His controversial visit comes a week after his government handed prison sentences to three Sudanese journalists for writing articles that suggested Bashir lacks popular support and that a Sudanese factory is making weapons for Iran and Hamas.

The prison terms, which range from two to five years, are the latest development in a crackdown on local media that began after Sudan’s national elections.

The crackdown is a stark turnaround from Bashir's decision in September 2009 to lift the government’s pre-publication censorship of newspapers. The decree was a small concession to Western pressure to create free and fair conditions for Sudan’s first democratic election in 24 years.

But Bashir's victory in the April polls, after most major opposition parties boycotted the vote, gave his ruling National Congress Party (NCP) almost total control over the institutions of the state, and the new government rapidly moved to shut down several newspapers.

On July 6, the government resumed pre-publication censorship across the board, limiting freedom of expression beyond what it was before the pre-election period.

Bashir emboldened

The three recently jailed journalists all worked for Rai al-Shaab, a newspaper of the opposition People’s Congress Party (PCP).

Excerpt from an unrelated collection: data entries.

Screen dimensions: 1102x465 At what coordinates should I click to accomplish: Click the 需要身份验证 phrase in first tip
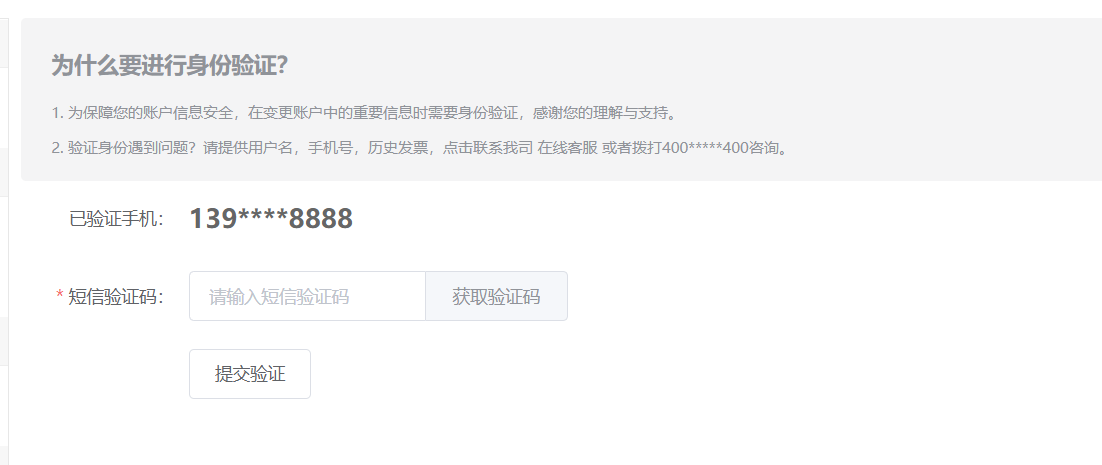[x=472, y=113]

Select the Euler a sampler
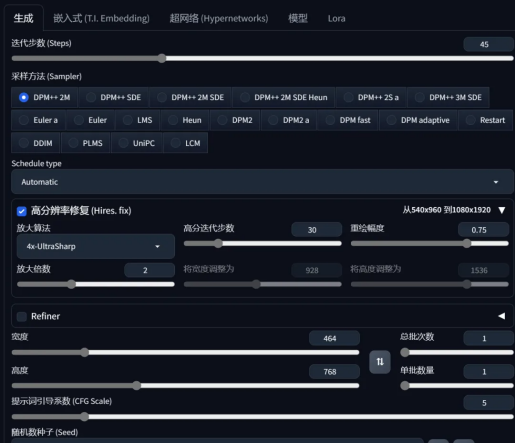click(x=39, y=120)
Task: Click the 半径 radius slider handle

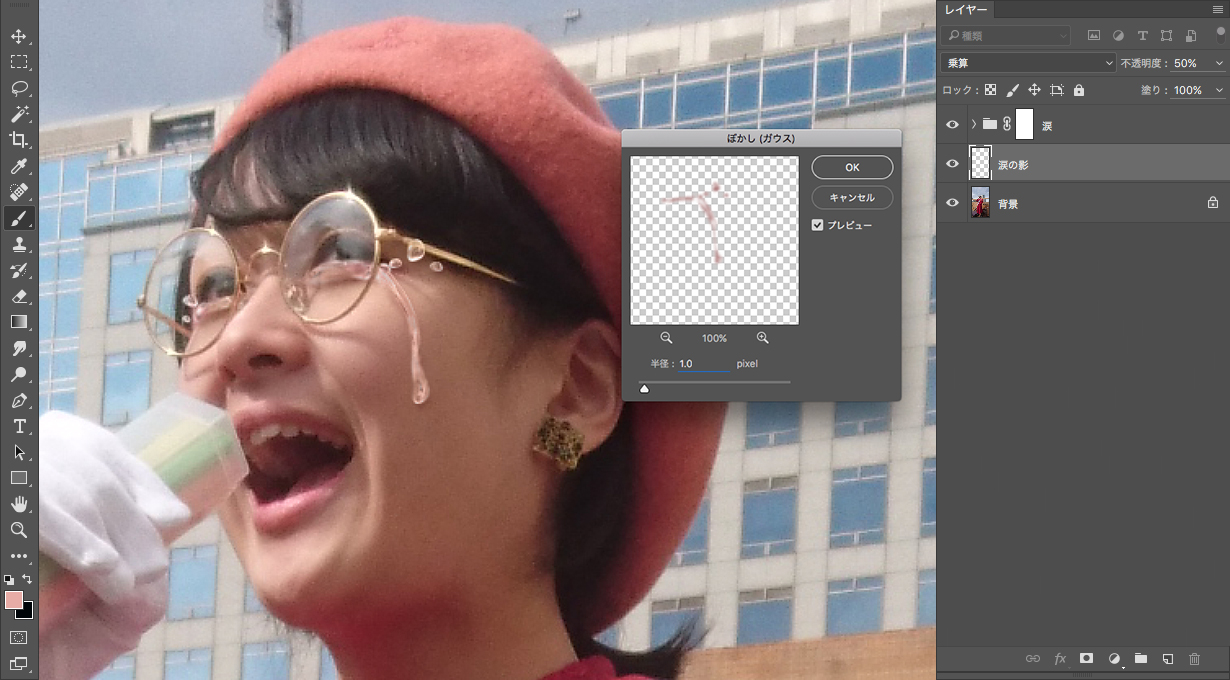Action: [644, 388]
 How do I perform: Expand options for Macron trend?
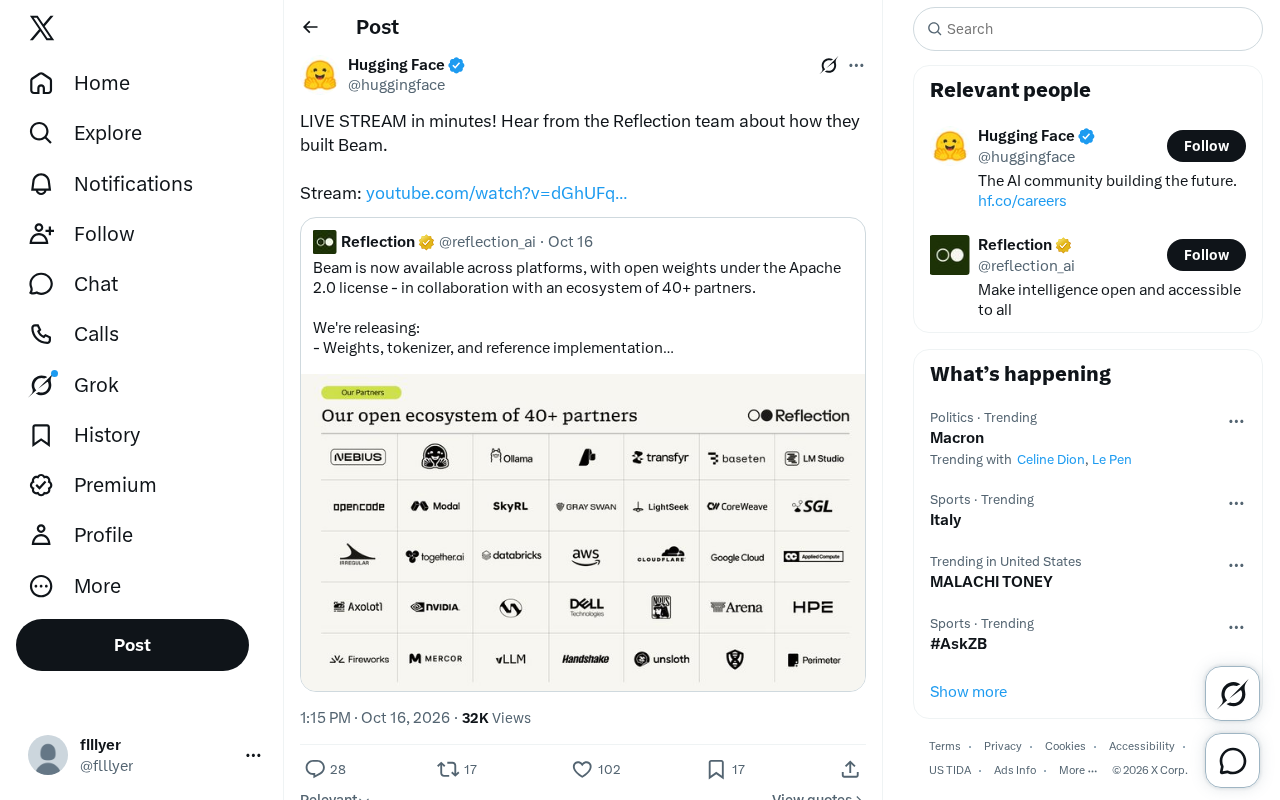coord(1236,421)
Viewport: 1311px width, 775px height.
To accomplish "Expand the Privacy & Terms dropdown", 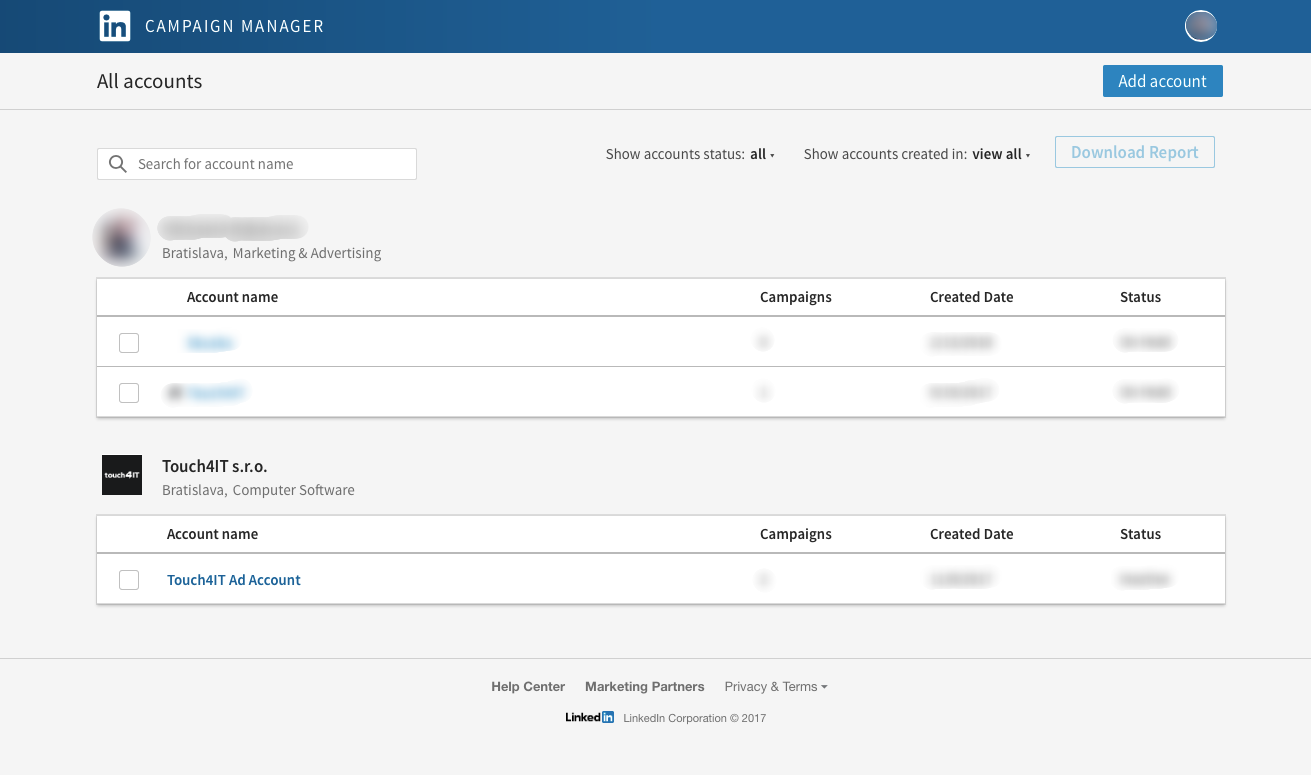I will 776,686.
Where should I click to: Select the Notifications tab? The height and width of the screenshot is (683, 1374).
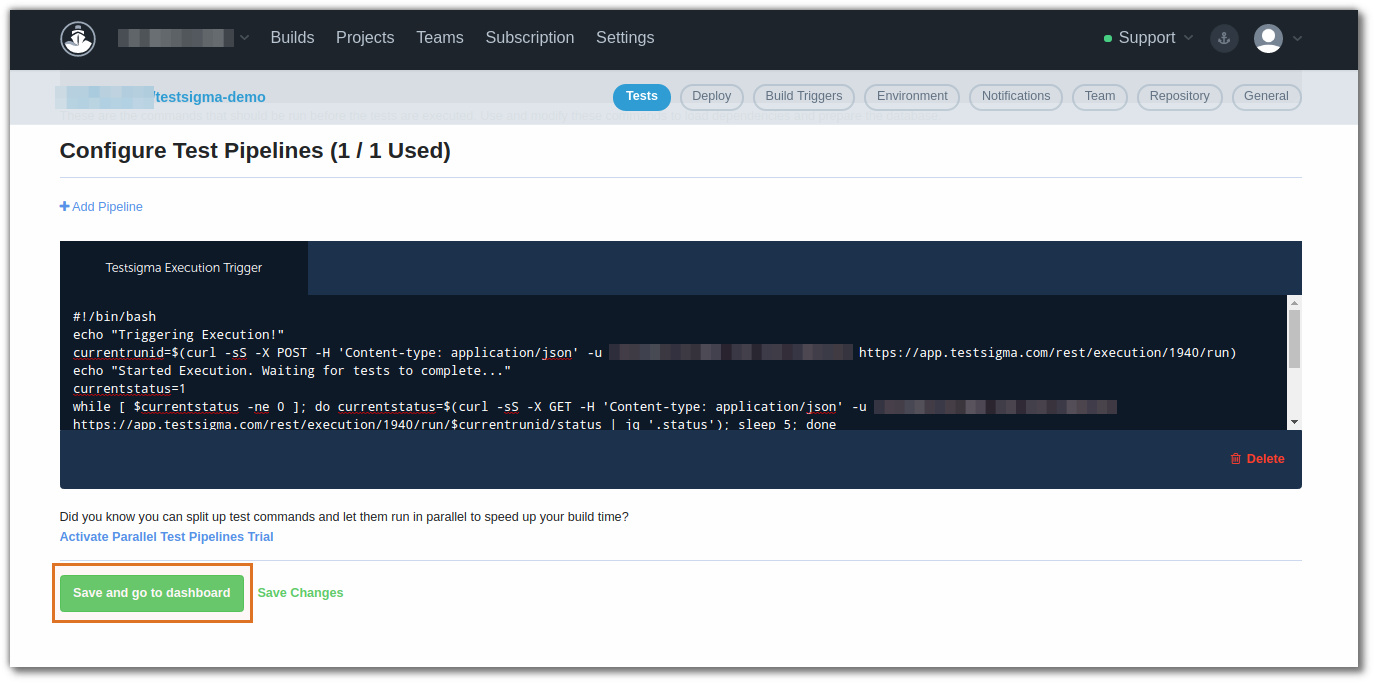coord(1015,96)

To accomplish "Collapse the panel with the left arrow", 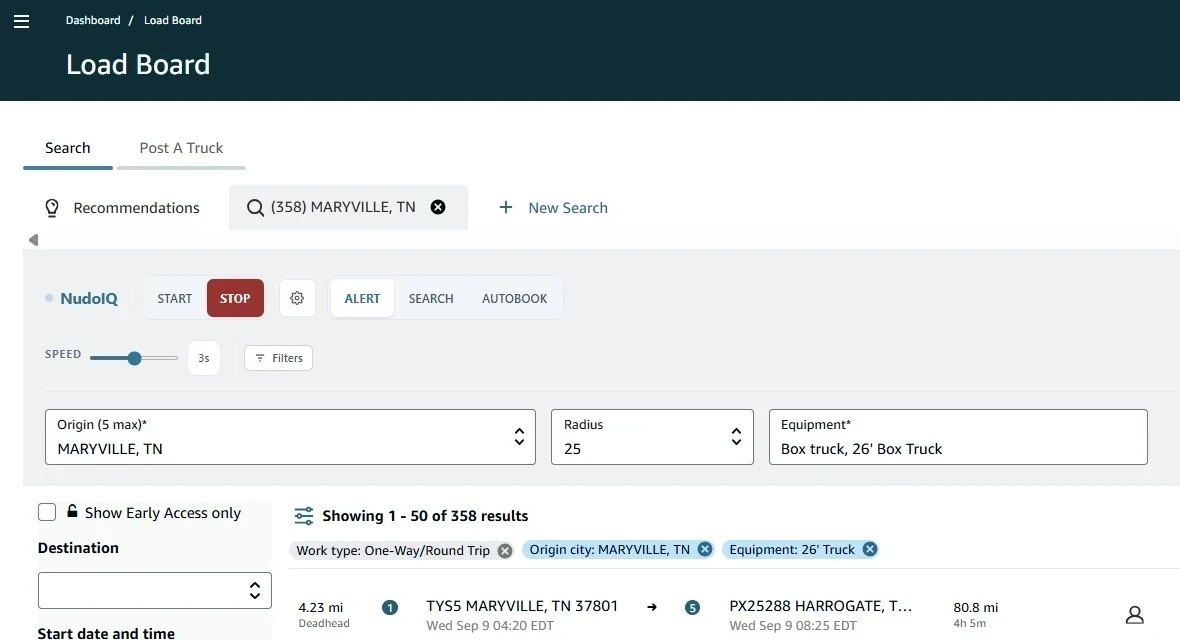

Two weeks after Bashir’s election, the government’s ubiquitous internal security agents arrived at the newspaper's office in Khartoum, arrested four journalists, and shut down the paper. The next day they arrested PCP leader Hassan al Turabi, who was imprisoned for 45 days before being released without charge.

Mr. Turabi says he was surprised by the government’s actions. “I thought they would want to appear democratic for a while – at least to put on a show for the West,” he says.

A few days later, pre-publication censorship resumed on three other papers. As the squeeze on opposition voices tightened, it became clear that the ruling regime had no concern about keeping up appearances.